*** Opening of Supplied data ***
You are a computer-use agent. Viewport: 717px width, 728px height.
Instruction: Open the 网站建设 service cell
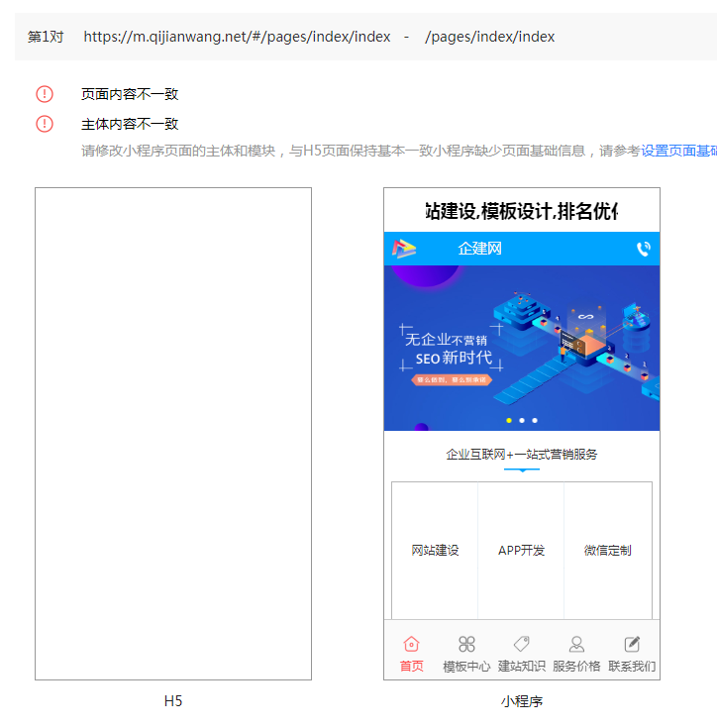435,551
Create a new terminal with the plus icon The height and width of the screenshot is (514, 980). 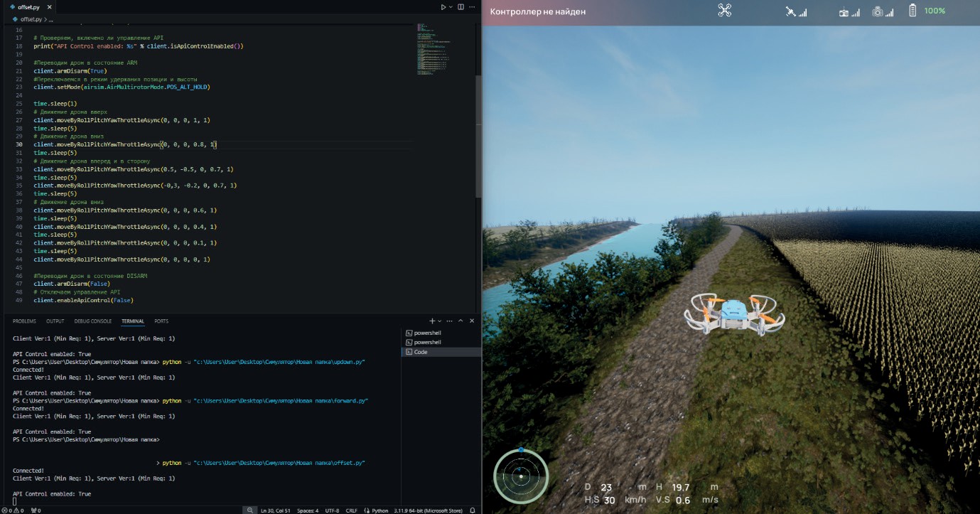(432, 321)
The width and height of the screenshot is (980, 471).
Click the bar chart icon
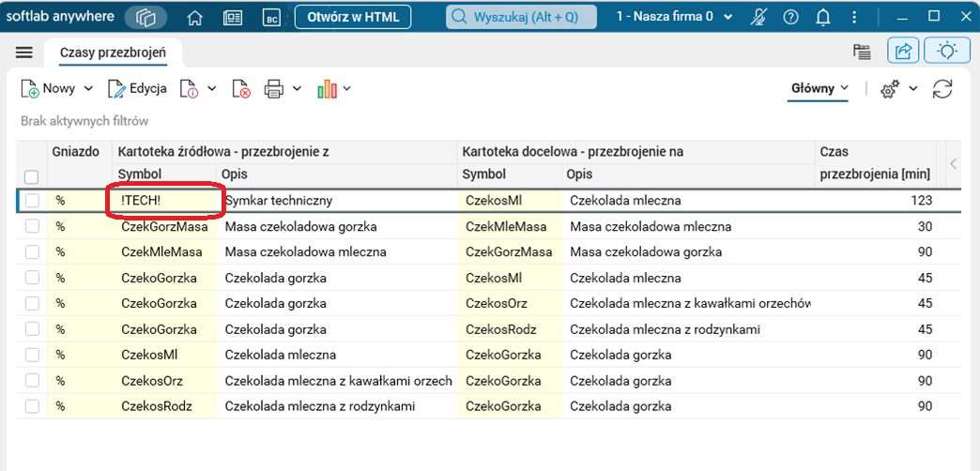(x=327, y=89)
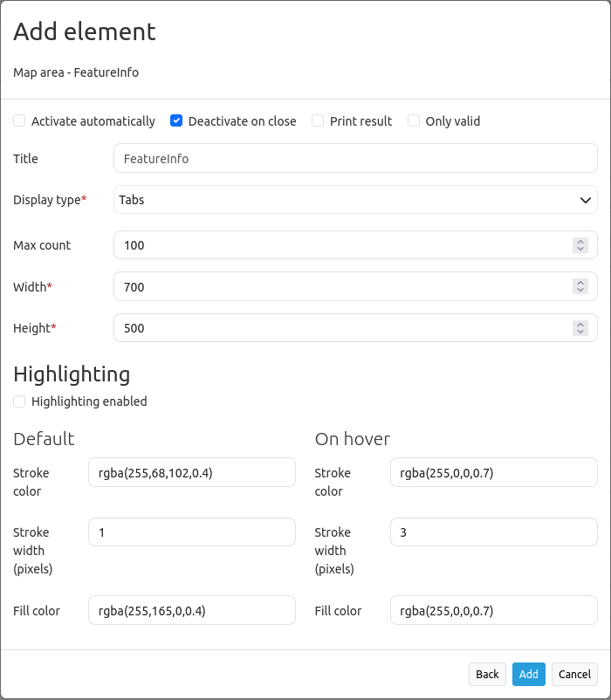The height and width of the screenshot is (700, 611).
Task: Edit the Default stroke color value
Action: (192, 473)
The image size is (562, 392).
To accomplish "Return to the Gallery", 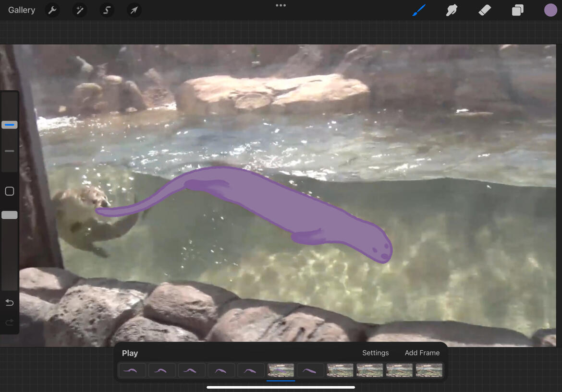I will (x=22, y=10).

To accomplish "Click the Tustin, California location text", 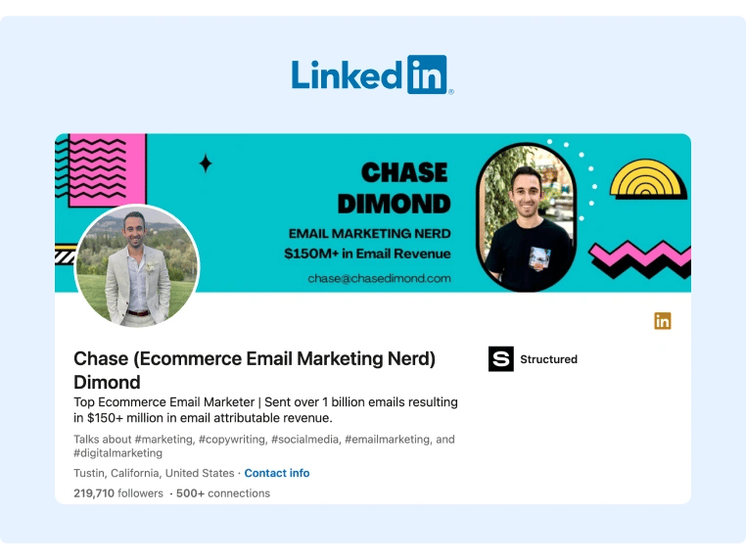I will tap(154, 473).
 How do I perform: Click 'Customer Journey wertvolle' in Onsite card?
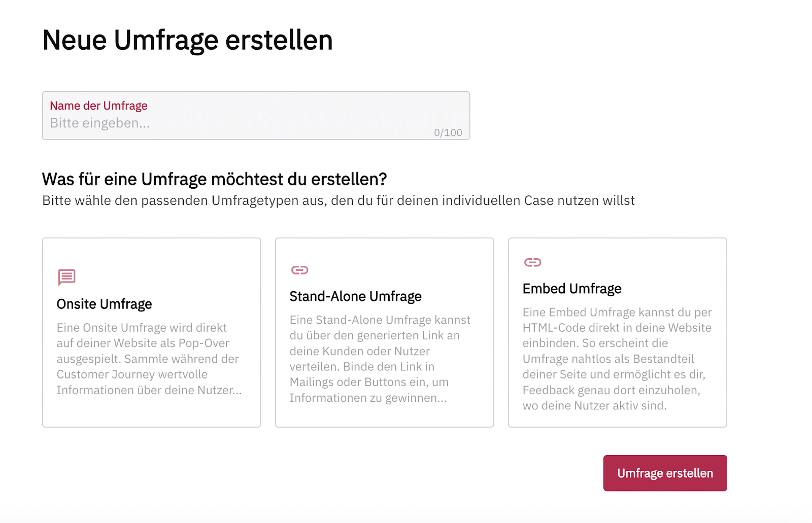[132, 374]
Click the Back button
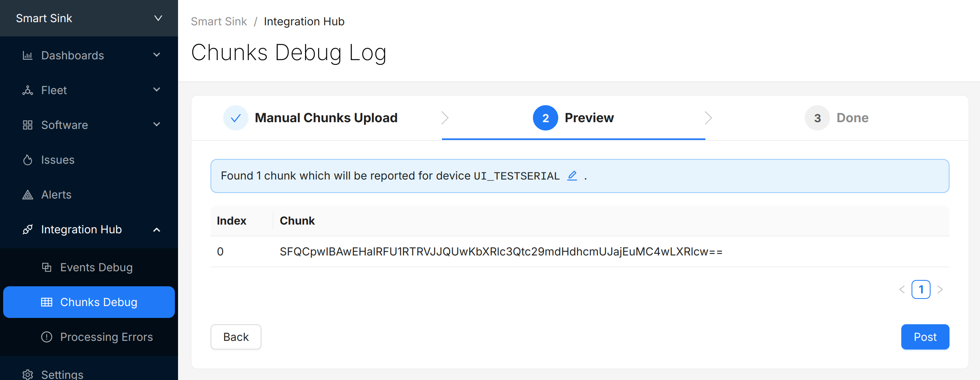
*** Close of Supplied data ***
Problem requirements - Omit the pictures and return exactly the lines from the line containing "How do I perform: Click" through the final line of the material above, both ends included.

Task output -
 How do I perform: Click 'Customer Journey wertvolle' in Onsite card?
[132, 374]
Click the Back button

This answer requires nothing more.